Ochreriades is a genus within Megachilidae. This taxon has been considered the sister lineage "to a clade consisting of the “core” Osmiini, the tribe Megachilini and the genera Pseudoheriades and Afroheriades."

== Overview ==
Ochreriades contains only two species, which exhibit a "disjunct geographical distribution": Ocheriades fasciatus can be found in the deserts of the Middle East, while Ochreriades rozeni is limited to the deserts of southern Africa (in particular Namibia). It "exhibits a number of characters which distinguish it from other osmiines, including the presence of yellow or white integumental markings and an enlarged pronotum which eliminates both the preomaular surface and the anterior surface of the scutum."

Over the past decade, phylogenetic analyses have been able to demonstrate that the genus Ochreriades is not closely related to other osmiines or to any other tribe but rather constitutes a unique lineage within the subfamily Megachilinae. A molecular analysis of the tribe Osmiini concluded similarly that Ochreriades is only distantly related to other osmiines.

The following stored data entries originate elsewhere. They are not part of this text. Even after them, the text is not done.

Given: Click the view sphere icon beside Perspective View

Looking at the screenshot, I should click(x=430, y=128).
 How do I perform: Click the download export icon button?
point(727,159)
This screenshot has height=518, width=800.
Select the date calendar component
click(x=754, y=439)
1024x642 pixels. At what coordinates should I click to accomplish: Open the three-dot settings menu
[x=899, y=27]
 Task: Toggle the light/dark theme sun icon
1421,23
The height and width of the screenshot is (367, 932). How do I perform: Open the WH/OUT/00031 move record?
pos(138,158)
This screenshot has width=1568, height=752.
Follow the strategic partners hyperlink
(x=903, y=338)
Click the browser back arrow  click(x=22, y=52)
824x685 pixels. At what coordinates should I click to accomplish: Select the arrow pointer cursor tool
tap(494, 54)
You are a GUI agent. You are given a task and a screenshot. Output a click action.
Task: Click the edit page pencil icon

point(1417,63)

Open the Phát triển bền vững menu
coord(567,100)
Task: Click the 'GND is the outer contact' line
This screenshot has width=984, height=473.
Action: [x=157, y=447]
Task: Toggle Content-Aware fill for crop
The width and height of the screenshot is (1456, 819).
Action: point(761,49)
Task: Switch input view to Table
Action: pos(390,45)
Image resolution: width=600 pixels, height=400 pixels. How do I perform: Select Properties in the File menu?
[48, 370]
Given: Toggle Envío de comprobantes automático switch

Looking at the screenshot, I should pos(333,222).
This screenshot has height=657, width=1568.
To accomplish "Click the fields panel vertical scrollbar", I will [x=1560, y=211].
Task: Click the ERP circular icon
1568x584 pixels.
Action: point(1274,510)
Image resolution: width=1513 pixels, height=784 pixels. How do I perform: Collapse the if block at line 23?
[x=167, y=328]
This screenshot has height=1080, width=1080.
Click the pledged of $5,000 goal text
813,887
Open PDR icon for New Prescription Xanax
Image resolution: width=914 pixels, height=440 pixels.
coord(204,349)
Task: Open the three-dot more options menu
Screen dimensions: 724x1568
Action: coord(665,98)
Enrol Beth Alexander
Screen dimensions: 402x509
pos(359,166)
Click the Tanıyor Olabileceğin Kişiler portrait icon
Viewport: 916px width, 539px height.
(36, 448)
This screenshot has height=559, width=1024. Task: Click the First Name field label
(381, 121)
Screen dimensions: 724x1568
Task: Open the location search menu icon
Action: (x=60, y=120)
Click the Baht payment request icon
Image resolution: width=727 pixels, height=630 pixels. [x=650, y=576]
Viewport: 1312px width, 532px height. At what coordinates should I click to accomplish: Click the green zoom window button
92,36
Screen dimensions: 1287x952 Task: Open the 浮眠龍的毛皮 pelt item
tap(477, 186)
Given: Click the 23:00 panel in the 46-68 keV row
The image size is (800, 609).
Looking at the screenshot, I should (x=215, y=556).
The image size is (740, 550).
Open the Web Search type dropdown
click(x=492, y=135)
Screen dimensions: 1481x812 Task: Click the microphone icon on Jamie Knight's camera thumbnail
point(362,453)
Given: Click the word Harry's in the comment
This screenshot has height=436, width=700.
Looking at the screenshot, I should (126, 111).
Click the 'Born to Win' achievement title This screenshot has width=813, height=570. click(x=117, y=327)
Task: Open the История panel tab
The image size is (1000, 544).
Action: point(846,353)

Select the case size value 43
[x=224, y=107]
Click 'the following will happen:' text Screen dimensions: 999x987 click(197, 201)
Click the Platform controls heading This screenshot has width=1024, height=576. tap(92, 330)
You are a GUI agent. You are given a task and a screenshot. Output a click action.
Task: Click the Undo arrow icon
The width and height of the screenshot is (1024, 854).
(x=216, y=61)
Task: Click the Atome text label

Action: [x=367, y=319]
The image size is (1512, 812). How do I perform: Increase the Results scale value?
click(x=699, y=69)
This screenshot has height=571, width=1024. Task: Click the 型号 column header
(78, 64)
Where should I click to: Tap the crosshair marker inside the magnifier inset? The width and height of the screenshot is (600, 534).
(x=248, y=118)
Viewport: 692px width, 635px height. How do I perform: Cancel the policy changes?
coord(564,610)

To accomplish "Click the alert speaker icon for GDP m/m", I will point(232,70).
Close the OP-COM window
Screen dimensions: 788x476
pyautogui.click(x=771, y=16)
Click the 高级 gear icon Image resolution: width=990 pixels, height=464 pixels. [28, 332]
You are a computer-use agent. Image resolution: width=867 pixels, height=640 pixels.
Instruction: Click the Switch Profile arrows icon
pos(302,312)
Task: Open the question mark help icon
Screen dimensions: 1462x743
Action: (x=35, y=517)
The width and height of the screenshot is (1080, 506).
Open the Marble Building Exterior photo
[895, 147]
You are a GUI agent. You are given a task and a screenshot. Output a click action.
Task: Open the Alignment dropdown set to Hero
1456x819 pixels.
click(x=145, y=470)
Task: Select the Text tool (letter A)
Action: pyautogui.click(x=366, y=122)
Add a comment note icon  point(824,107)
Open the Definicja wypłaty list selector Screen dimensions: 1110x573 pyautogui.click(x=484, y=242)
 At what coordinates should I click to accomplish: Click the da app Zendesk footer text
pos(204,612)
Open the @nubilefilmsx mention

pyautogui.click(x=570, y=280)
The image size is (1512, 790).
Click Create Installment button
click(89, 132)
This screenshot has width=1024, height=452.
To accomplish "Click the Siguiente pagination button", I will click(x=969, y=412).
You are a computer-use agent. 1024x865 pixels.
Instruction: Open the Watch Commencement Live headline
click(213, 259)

Ochreriades was considered related to other osmiines through the similar slender and elongate shape of its body, which is reminiscent of that of the osmiine genera Chelostoma and Heriades. Like Chelostoma and Heriades, Ochreriades "exhibits a long narrow abdomen; in contrast to these two genera, however, Ochreriades also exhibits an elongate thorax". The likely explanation for the slender, elongate body shape of Ochreriades is an adaptation to nesting in narrow openings, such as abandoned insect burrows or plant stems.

== Nesting biology ==
Ochreriades fasciatus "nests in beetle burrows in dead wood." Cell partitions and the nest plug are made of mud, probably with the addition of nectar. While the cell partitions exclusively consist of hardened mud, large pebbles are incorporated into the external surface of the nest plug.

== Flower preferences ==
Ochreriades exhibits oligolectic behavior with Lamiaceae.